En la última obra de Caruncho se emplazan sistemas circulares o giratorios, lisos o táctilmente erectos, sobre vastedades de alusión celeste, arenosa o crepuscular. En estos casos el resultado, sin concesiones a cualquier naturalismo servil o delirio ciencia-ficción, alcanza condición de paisaje estelar, de jubilosa sustancia planetaria, gozando y gozándose en venturosos infinitos, en altitudes habitables y lisonjeras; en sus áreas medianas.

Además de crear escenografías para obras de teatro –Porfiar hasta morir (1989) de Lope de Vega para Alberto González Vergel y Esta noche ¡gran velada! para el Centro Dramático de la Costa del Sol–, Caruncho trabajó para el Ballet de España Paco Romero en El amor brujo (1988), con coreografía de Antonio Ruiz Soler sobre la partitura de Falla, y La Celestina (1990), una pieza del propio Romero con música de Manolo Sanlúcar.

Por último, mencionaremos la única obra coreografiada por un artista español en este periodo, un estreno significativo por ser el primero de Nacho Duato, una figura clave en la historia de la formación.

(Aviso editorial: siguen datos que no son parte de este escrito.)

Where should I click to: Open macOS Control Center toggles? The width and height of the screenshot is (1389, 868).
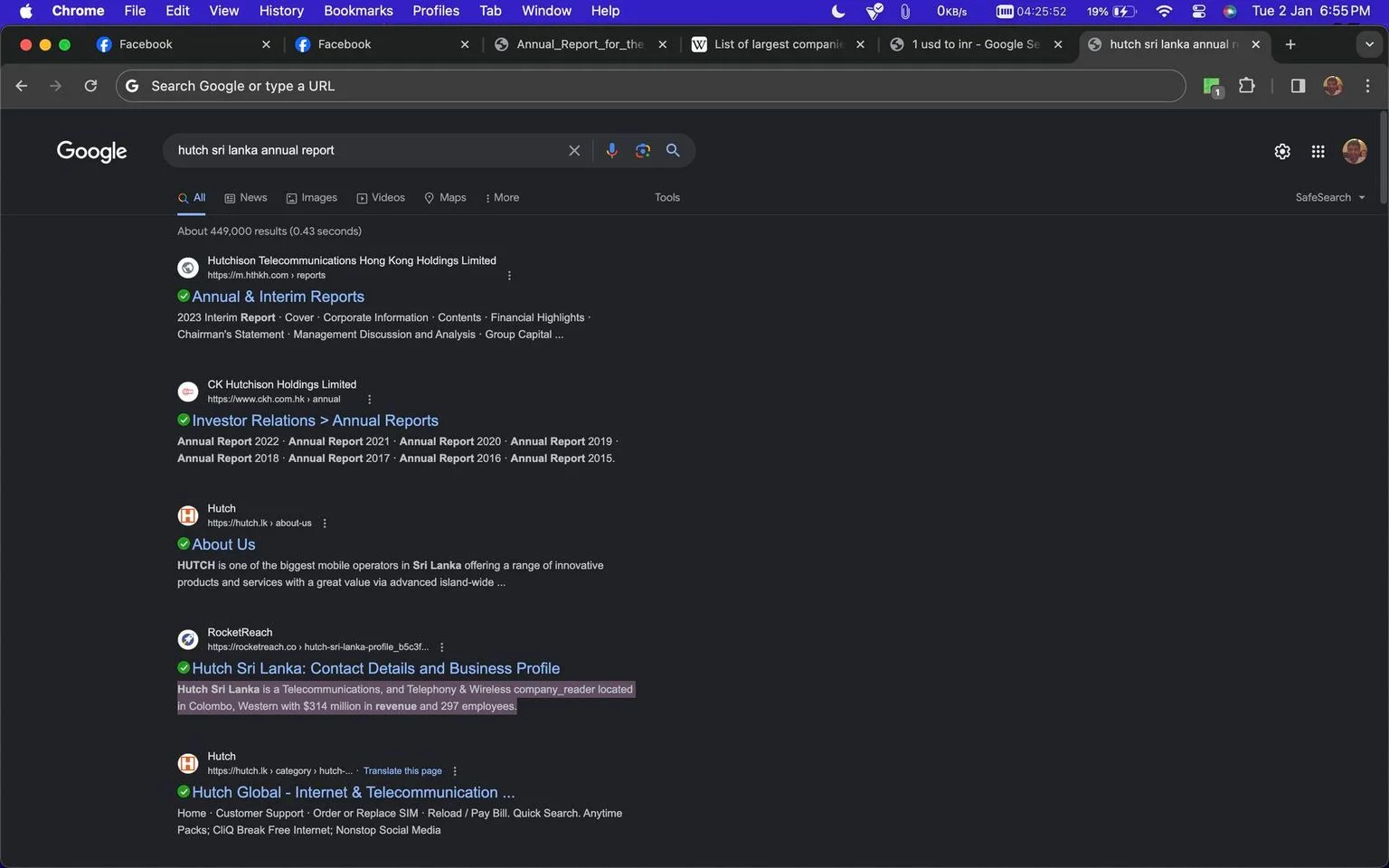1198,11
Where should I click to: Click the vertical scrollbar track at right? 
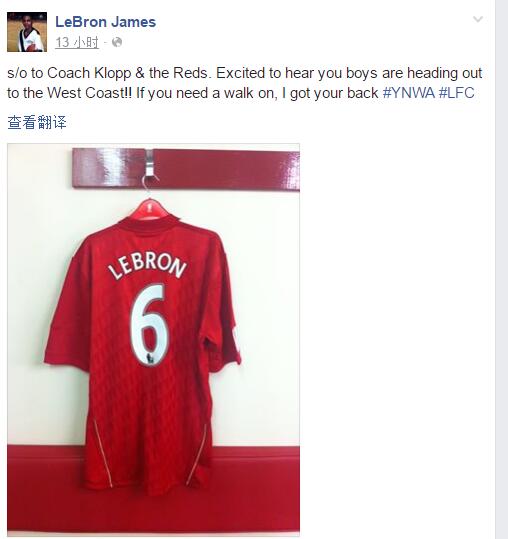pos(501,270)
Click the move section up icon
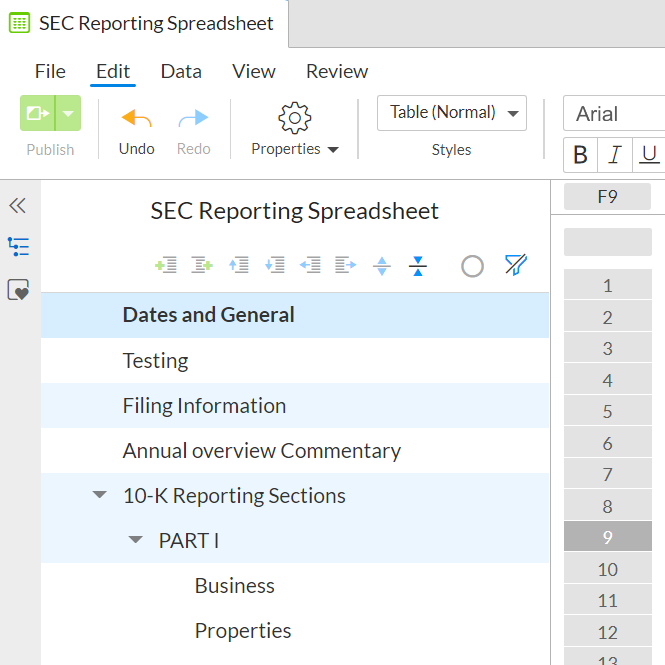Image resolution: width=665 pixels, height=665 pixels. [238, 265]

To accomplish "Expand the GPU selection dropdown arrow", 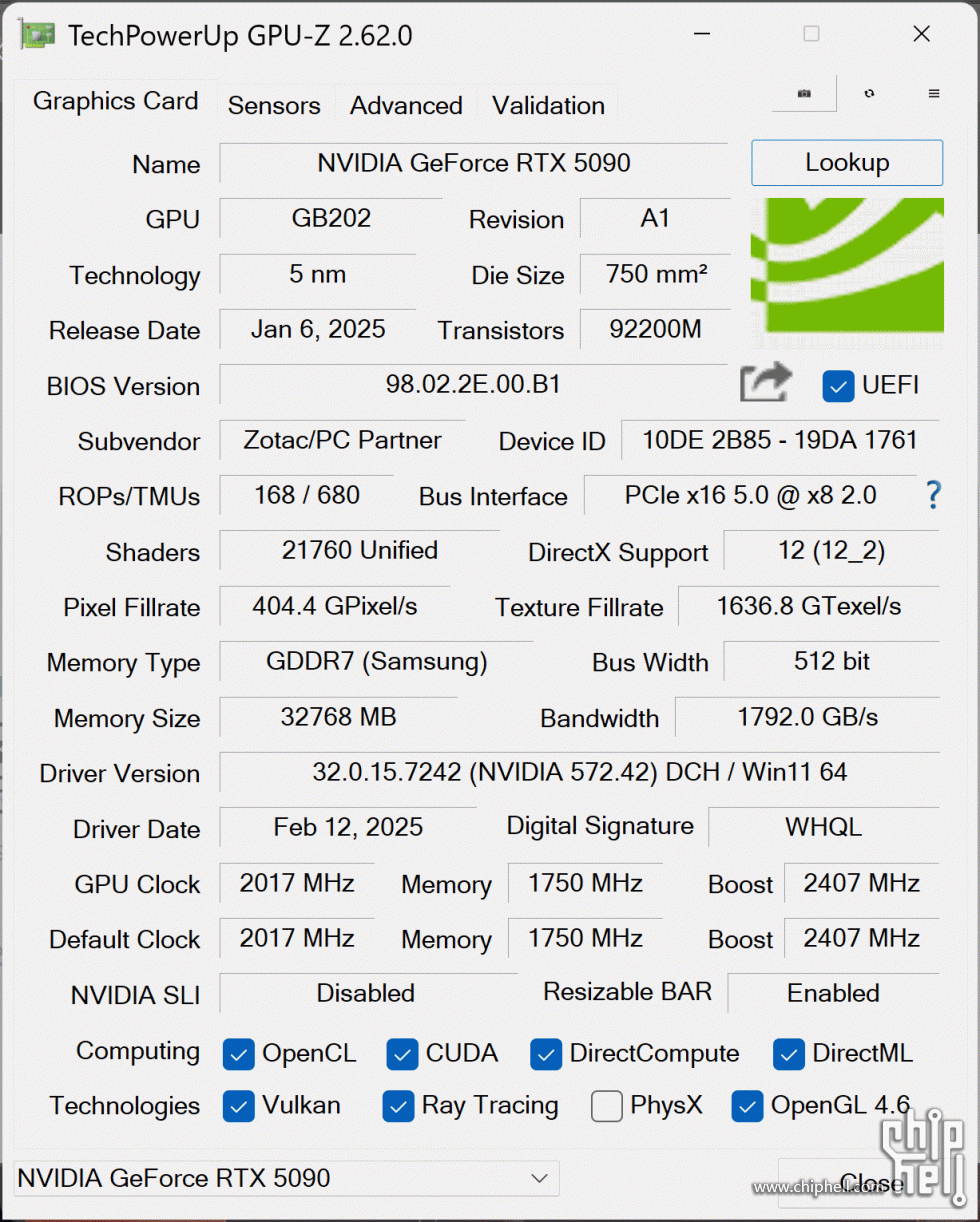I will pos(541,1178).
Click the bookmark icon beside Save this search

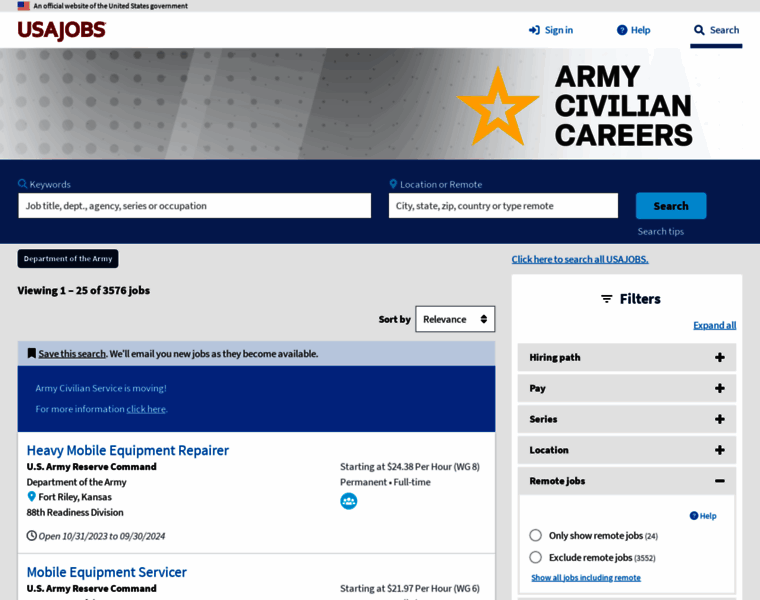pyautogui.click(x=32, y=353)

Así, Sinfonía india se presentó en el Teatro de la Zarzuela en 1984, unos meses después de su estreno absoluto por el Nederlands Dans Theatre, lugar de formación e inspiración del coreógrafo al abrigo de Jiří Kylián. Con una partitura del mexicano Carlos Chávez e iluminación de Joop Caboort, el conjunto se basaba en la idea de lo telúrico, en una atmósfera de tonalidades cálidas, de la tierra bañada por el sol. Por primera vez en el Ballet del Teatro Lírico Nacional se pudo ver una escenografía de Walter Nobbe, quien pasaría a ser uno de los más estrechos colaboradores de Duato en los años siguientes. Este artista indonesio afincado en Holanda se había formado en la Real Academia de las Artes de La Haya, hasta convertirse en un reputado pintor. Comenzó su faceta escenográfica en 1972, diseñando los ballets de Cliff Keuter y Kylián para el NDT. Su intervención en Sinfonía india emulaba una gran piel de animal colgada y tensada para secarse al sol, un recurso que recuerda la escenografía de Antoni Clavé para Peur, de Roland Petit, en 1956. Los figurines, en cambio, fueron diseñados por el coreógrafo valenciano, que buscaba darles un aire “campesino y rural” (Programa de mano, Ballet del Teatro Lírico Nacional. Teatro de la Zarzuela, 1987, p. 16). La colaboración de Nobbe y Duato fructificaría con éxito los años siguientes.



6 La fascinación por la danza que llevó al artista a esta primera experiencia escenográfica se evidenció dos años más tarde en la exposición de su obra plástica titulada Nijinsky y los Ballets Rusos, organizada en el Centro Cultural Conde Duque (“La vida de Nijinsky…”, 1988).

7 Véanse algunas fotografías del estreno y del trabajo entre Granero y Plisétskaya en Carrasco, pp. 54-55.